No-Jobs McCain Takes the Offensive
Given the economy's dismal performance during the Bush presidency, a candidate who is running on the Bush economic program would have reason to be defensive, but not Sen. McCain. McCain is turning reality on its head, filling the airwaves with commercials saying that Obama's plan to raise taxes on the rich will kill jobs.
It is truly unbelievable that we are having this argument. We only have to go back to the Clinton years to see how the economy performs when tax rates on the rich are at the level proposed by Sen. Obama.
During the eight years of the Clinton administration, the private sector added 15.8 million jobs. By contrast, in the seven years and six months of the Bush administration, when rich people paid the Bush-McCain tax rates, the private sector added just 3.5 million jobs, and it is now losing jobs at the rate of almost 100,000 a month as President Bush prepares for retirement.
The real wage for the typical worker rose by 6.6 percent in the Clinton years. By contrast, wages have risen by just 1 percent in the Bush years and are now falling. At the current rate of decline, real wages will be lower in January 2009 than when President Bush took office in 2001. The typical family's income rose by 15.3 percent under Clinton and fell by 1.6 percent under Bush.
Wealth levels, health-care coverage, poverty rates, and just about any other measure of broad well-being shows that the economy did better with the Clinton-Obama tax rates on the rich than it did with the Bush-McCain tax rates.
At this point, it is ridiculous that we are even having this debate. We've tried trickle down economics; it doesn't work. It didn't work under Reagan, and it didn't work under Bush. Giving tax breaks to the rich doesn't create jobs; it just gives money to rich people, end of story.
Falling GDP, Just Before the Election
The last major release of economic data before the election will be the third-quarter gross domestic product report which comes out the Thursday before Election Day. The big jump in the July consumer price index (CPI) that the Labor Department reported last week makes it very likely that this GDP report will show negative growth.

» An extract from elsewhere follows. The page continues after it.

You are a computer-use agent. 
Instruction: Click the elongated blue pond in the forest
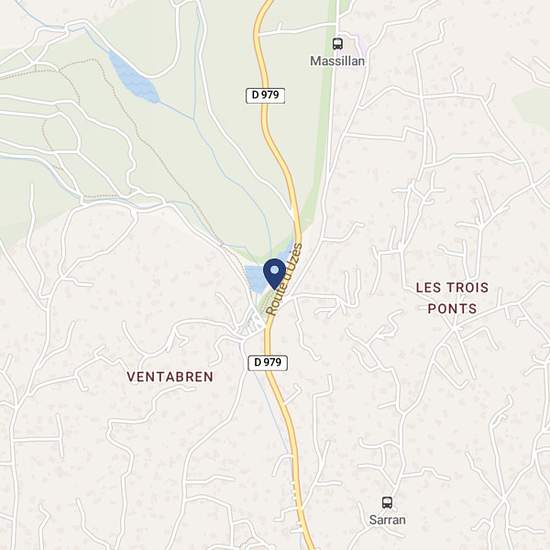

The CPI increased by 0.8 percent in July. This means that consumer spending is likely to show a decline in the month, after adjusting for inflation. Consumer spending is likely to look even worse in August and September because the effect of the tax-rebate checks will be wearing off, the economy is losing jobs, and wages are falling. That means that consumption, which is 70 percent of GDP, is mostly going to be down for the quarter.
The other components of GDP probably won't look much better. Housing is still heading down, as is investment. State and local governments are making budget cuts in order to balance the budget. Trade has kept the economy growing the last three quarters, but we are unlikely to see enough improvement to keep GDP growth in positive territory this time.
In short, it looks like recession time. That's certainly bad news, but if it's going to happen, it might be a good time.
Producer Prices Jump in July
The Labor Department's finished-goods index increased by 1.2 percent in July, bringing the increase in the index over the last year to 9.8 percent, the highest year-over-year increase since 1981. The biggest factors in this increase have been food and energy prices, which have risen by 8.7 percent and 28 percent respectively over the last year.
Even pulling out these volatile components, there is still considerable evidence of growing inflation. The core finished consumer goods index rose by 3.8 percent over the last year and has risen at a 5.1 percent annual rate over the last quarter. Inflation at earlier stages of production looks even worse.
The basic story is that rising commodity and import prices are putting considerable upward pressure on prices. Until recently, these price increases had been largely absorbed with lower profit margins, but now firms are raising prices. This is bad news for workers, since wage growth has actually slowed.
Really Dumb at the Top
Workers may have trouble paying for their food and gas, but those eight-figure CEOs are still doing just fine. The question that the rest of us have is what do they do for this money.
The Post tried to answer this with a lengthy piece about Daniel Mudd, the CEO of Fannie Mae, the near bankrupt mortgage giant. Mr. Mudd thought it was a clever idea to buy up more sub-prime debt in early 2007, when the market was already collapsing.
According to the article, Fannie Mae ran simulations assuming that house prices fell by 5 percent for two consecutive years. Even then, its sub-prime debt should have been fine.
It might have tried simulations that assuming a 20 percent, 2-year price decline, like the one we have actually seen. Or better yet, they could have assumed the 30 percent drop in prices that some of the hottest sub-prime markets have experienced. But that might have required some knowledge of the housing market.
More Dumb Executives
New York Times columnist Floyd Norris reports on a CreditSights.com analysis of the problems at Wachovia, another giant bank on its back. This detail from an interview with Wachovia's chief financial officer and chief risk officer is particularly funny and depressing:
"Wachovia noted that some portion of the population which is attracted to the option ARM product seemed to 'know something that the underwriters didn't.' ... So it seems that borrowers who choose a mortgage with the option of lower minimum payments may in fact be indicating to the lender that there is more likelihood that they will not have the resources to cover the fully amortizing payment."
In other words, Wachovia discovered that people who opt for loans that charge them higher interest rates, but allow them to make low initial payments, may have trouble paying off their loans. As Norris comments: "Who could have known?"